Short problem: Convert the items from the line containing "Given: Click the blue verified badge icon" through the line containing "Edit the Магазин" into a two-column CSV headed instruction and coordinates. Give one row per item, with its text and its answer each in a single quoted field and line breaks replaced by spaces.

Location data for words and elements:

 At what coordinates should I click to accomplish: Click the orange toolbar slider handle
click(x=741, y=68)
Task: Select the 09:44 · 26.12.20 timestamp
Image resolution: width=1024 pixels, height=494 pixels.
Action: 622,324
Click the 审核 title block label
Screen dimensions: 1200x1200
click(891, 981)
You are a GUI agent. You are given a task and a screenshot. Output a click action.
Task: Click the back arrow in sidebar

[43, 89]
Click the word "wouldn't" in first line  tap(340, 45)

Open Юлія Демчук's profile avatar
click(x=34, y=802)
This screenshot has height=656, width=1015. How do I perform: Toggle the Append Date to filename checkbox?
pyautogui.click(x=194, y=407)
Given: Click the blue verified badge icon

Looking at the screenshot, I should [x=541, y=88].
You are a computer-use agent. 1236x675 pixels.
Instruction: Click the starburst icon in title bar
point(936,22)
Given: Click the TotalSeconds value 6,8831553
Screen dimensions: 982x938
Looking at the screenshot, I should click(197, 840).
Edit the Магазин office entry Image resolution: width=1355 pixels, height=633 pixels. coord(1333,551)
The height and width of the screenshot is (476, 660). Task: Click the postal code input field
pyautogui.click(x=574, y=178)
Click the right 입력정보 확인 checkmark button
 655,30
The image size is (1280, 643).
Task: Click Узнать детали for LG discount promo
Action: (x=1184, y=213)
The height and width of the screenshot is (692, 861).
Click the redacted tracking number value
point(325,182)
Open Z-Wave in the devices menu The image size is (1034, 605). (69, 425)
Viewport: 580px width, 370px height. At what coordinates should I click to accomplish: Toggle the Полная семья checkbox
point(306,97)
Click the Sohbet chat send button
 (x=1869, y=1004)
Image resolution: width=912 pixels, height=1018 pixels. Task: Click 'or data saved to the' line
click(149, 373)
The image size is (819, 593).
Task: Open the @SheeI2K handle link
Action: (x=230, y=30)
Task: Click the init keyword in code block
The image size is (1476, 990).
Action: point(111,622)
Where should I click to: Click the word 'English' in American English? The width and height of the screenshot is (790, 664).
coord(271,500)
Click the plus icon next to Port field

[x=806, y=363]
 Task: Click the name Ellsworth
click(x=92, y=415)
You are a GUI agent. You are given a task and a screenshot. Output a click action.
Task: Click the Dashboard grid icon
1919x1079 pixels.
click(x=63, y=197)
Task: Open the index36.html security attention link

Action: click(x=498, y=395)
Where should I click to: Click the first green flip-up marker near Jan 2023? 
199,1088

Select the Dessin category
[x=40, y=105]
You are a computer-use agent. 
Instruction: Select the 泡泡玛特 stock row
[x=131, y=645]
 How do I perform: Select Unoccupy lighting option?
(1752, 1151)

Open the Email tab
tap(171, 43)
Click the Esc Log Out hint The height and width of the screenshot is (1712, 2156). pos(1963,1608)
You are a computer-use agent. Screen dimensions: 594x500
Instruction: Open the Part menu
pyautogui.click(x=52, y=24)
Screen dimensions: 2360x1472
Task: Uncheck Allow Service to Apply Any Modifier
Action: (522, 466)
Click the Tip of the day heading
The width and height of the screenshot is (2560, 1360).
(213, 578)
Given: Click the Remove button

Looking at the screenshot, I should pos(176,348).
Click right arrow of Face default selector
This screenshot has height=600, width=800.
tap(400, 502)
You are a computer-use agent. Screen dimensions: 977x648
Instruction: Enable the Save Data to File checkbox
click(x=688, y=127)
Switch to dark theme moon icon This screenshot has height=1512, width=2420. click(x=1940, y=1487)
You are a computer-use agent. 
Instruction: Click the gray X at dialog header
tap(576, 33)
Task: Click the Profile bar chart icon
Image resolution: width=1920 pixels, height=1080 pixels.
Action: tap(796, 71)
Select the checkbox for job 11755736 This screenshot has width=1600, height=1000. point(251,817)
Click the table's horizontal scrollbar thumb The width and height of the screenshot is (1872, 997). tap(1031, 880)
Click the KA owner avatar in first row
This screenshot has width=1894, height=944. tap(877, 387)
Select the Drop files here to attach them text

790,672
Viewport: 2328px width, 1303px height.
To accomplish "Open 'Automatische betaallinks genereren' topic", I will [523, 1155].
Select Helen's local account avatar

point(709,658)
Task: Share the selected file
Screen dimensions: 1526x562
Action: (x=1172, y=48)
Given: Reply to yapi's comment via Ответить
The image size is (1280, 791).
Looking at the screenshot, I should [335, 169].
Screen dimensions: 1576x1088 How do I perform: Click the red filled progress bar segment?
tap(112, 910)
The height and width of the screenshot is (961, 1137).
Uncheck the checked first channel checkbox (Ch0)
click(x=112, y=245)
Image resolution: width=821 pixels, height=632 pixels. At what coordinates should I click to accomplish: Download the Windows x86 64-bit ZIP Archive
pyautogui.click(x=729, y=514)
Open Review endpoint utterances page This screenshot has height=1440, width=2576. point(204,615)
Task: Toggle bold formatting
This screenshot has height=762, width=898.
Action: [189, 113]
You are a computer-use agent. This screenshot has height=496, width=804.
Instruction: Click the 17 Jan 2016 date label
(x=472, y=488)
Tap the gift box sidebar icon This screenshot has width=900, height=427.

Written solution:
instruction,coordinates
"Given: Click the blue verified badge icon","Looking at the screenshot, I should [x=541, y=88]."
"You are a computer-use agent. 1236x675 pixels. Instruction: Click the starburst icon in title bar","point(936,22)"
"Given: Click the TotalSeconds value 6,8831553 Screen dimensions: 982x938","Looking at the screenshot, I should click(197, 840)."
"Edit the Магазин office entry Image resolution: width=1355 pixels, height=633 pixels.","coord(1333,551)"